Sergio Garcia concedes long putt

ByBOB HARIG
February 21, 2014, 9:22 PM

— -- MARANA, Ariz. -- Golf is known as a gentleman's game, but Sergio Garcia took sportsmanship to a surprising -- and some might say foolish -- level on Friday at the Match Play Championship.

And it may have contributed to him losing his third-round match to Rickie Fowler at Dove Mountain.

Garcia conceded an 18-foot par putt early in the round, one that helped Fowler halve the seventh hole and looked rather innocuous at the time. Garcia birdied the following hole to go 3-up in their match, but he ended up getting beat when Fowler played the final 10 holes in 5 under to win 1-up.

Fowler birdied the 18th hole to win 1-up -- his only lead of the day.

"I don't regret it at all," Garcia said of suggesting that he and Fowler pick up their balls from the seventh green when Fowler had a much longer putt. "He played much better than me on the last 10 holes and he deserves a win.

"This is a gentlemen's game, and lately it hasn't felt like it's been like that.
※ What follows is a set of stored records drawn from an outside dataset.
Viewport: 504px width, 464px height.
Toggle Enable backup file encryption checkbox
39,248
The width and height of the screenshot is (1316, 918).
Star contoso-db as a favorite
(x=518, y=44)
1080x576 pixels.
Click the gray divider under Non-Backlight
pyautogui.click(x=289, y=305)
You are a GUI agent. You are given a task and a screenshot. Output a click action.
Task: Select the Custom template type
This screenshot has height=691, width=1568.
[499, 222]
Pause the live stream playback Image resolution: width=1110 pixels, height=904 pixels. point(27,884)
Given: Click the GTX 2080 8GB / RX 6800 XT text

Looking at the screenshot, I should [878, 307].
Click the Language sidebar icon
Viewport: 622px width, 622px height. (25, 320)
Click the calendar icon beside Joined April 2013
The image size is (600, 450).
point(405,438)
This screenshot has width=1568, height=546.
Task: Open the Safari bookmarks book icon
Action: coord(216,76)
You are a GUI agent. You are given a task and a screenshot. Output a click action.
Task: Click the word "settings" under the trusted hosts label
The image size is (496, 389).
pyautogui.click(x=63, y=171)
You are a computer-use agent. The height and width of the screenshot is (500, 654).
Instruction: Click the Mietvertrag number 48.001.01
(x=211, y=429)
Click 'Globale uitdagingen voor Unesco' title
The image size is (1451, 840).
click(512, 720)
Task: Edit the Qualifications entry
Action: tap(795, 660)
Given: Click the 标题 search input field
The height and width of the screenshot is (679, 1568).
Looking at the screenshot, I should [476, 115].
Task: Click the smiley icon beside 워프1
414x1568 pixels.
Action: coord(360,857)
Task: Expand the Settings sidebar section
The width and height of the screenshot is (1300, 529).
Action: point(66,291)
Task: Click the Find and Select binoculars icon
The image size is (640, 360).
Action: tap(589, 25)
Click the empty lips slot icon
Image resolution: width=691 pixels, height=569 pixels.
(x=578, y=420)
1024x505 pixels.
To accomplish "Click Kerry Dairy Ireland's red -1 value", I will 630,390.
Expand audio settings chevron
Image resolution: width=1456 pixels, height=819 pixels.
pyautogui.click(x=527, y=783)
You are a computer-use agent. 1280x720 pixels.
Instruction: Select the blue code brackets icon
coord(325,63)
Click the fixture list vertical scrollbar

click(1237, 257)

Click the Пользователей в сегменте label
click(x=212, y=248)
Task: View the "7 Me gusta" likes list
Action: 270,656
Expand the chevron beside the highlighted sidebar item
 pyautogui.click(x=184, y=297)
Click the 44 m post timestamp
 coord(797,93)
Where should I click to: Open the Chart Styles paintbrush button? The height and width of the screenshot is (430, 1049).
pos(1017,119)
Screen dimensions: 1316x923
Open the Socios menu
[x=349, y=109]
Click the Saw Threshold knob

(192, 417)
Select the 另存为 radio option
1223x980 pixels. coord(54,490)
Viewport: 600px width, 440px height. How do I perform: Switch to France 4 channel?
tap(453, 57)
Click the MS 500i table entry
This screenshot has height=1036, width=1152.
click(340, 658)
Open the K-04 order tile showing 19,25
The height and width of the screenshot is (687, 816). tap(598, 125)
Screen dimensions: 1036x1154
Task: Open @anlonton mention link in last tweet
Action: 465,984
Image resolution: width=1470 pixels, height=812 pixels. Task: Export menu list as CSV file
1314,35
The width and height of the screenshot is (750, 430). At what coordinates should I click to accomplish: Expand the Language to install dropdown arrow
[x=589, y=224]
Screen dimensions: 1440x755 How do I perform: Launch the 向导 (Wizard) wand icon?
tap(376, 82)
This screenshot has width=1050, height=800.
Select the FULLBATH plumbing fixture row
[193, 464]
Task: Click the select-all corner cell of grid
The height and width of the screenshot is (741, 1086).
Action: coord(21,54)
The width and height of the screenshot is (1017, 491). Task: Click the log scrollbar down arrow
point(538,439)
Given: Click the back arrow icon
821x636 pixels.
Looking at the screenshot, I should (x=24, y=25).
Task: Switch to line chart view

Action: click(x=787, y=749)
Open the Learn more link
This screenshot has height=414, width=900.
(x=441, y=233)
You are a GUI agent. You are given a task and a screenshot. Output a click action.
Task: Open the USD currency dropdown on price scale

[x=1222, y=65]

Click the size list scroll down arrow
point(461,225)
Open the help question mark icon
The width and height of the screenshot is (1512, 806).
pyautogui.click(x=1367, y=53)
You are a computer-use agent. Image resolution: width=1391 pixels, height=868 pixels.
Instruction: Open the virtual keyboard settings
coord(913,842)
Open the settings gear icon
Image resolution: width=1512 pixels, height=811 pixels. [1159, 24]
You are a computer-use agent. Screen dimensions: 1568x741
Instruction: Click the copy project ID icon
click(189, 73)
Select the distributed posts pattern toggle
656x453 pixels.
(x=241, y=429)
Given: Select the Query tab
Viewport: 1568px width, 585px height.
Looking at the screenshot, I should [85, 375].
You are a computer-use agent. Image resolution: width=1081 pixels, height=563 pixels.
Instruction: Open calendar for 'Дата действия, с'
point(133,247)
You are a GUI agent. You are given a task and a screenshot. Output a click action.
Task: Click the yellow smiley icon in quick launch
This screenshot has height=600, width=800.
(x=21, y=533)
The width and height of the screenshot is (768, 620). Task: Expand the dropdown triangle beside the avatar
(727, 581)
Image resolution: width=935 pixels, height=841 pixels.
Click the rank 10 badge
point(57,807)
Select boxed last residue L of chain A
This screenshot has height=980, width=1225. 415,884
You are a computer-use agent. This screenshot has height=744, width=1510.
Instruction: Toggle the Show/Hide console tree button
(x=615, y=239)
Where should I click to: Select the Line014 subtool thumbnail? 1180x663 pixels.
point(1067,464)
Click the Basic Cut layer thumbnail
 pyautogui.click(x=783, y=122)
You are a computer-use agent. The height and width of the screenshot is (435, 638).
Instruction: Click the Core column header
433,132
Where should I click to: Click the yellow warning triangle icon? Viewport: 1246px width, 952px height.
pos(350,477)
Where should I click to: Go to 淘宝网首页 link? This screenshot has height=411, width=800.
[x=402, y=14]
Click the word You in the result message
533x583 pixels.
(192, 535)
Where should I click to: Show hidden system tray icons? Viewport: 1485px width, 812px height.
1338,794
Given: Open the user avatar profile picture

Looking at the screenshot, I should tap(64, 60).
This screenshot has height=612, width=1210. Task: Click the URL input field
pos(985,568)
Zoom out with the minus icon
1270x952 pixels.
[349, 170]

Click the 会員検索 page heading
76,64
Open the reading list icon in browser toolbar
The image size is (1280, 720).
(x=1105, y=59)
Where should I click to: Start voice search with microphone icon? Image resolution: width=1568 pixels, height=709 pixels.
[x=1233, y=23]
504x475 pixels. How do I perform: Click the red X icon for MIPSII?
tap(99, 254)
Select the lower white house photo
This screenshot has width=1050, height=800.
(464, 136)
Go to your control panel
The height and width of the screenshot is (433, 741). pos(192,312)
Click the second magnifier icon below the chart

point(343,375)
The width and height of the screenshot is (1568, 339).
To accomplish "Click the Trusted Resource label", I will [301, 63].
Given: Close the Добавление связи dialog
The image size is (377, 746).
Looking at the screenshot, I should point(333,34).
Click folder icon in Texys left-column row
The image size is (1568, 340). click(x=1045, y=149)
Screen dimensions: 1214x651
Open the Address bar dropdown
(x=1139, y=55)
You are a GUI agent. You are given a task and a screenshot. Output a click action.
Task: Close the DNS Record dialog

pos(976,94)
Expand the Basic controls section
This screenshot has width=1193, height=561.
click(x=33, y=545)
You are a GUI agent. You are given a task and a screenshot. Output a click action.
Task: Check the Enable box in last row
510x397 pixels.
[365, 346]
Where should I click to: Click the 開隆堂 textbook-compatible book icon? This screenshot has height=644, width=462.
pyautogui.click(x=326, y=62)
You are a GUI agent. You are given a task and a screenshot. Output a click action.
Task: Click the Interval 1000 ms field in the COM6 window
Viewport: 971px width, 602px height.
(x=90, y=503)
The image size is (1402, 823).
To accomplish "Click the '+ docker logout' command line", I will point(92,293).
This is the way I was brought up by my dad playing golf."

Garcia later referenced what happened to him in Abu Dhabi, United Arab Emirates, last month when a television viewer called in a possible rules violation because video showed him tapping down what appeared to be a spike mark in his putting line. The Spaniard was incensed because the video did not show that earlier he had repaired a ball mark -- which is allowed -- and waiting for a playing partner to hit a putt before completing the repair work.

On Friday at the par-3 sixth hole, Garcia's ball came to rest near a sprinkler head that was covered with bees.

"I had some bad experiences with bees as a youngster ... I felt quite uncomfortable hitting the shot," he said. "I was talking to the referee and he told me to move to where I feel comfortable. I took a drop. Then the bees started flying around me. I felt quite uncomfortable again. So I asked him again and I took another drop again and hit the shot."

But Garcia felt bad he was making his opponent wait so long. Fowler was on the green and waiting to hit a birdie putt. He was 2 down at the time. The ruling and subsequent drops took several minutes. Both players ended up making par, but it bugged Garcia.

So on the seventh, with Fowler facing an 18-footer for par and Garcia having 7 feet left, he offered to have both players pick up their balls and take a half. Fowler didn't quite understand what was happening, several times asking Garcia what he meant.

"I had to kind of find out what he was asking or offering there," Fowler said. "Took me a few to kind of realize. And obviously I'd be stupid to not take a half. I was outside of him. He had a good look for par. He had the advantage there."

Added Garcia: "I felt guilty. I felt guilty that my drop on 6 took so long. I felt like if I would have been in his position I would have been uncomfortable waiting so long to hit my birdie putt. So I just thought I have to do something. I have to do something to make sure that I feel good with myself."

There was certainly the possibility that both players would miss and have the same result, but Garcia had the more makeable putt. If Fowler missed and Garcia made, the Spaniard would have gone 3-up. As it was, he went 3-up with a birdie on the eighth hole, but never made another the rest of the day.

Fowler won the ninth, 10th and 16th holes to tie -- then made a birdie putt at the 18th to win. It was the only time he led all day. He advances to Saturday's quarterfinals at the $9 million event to face Jim Furyk.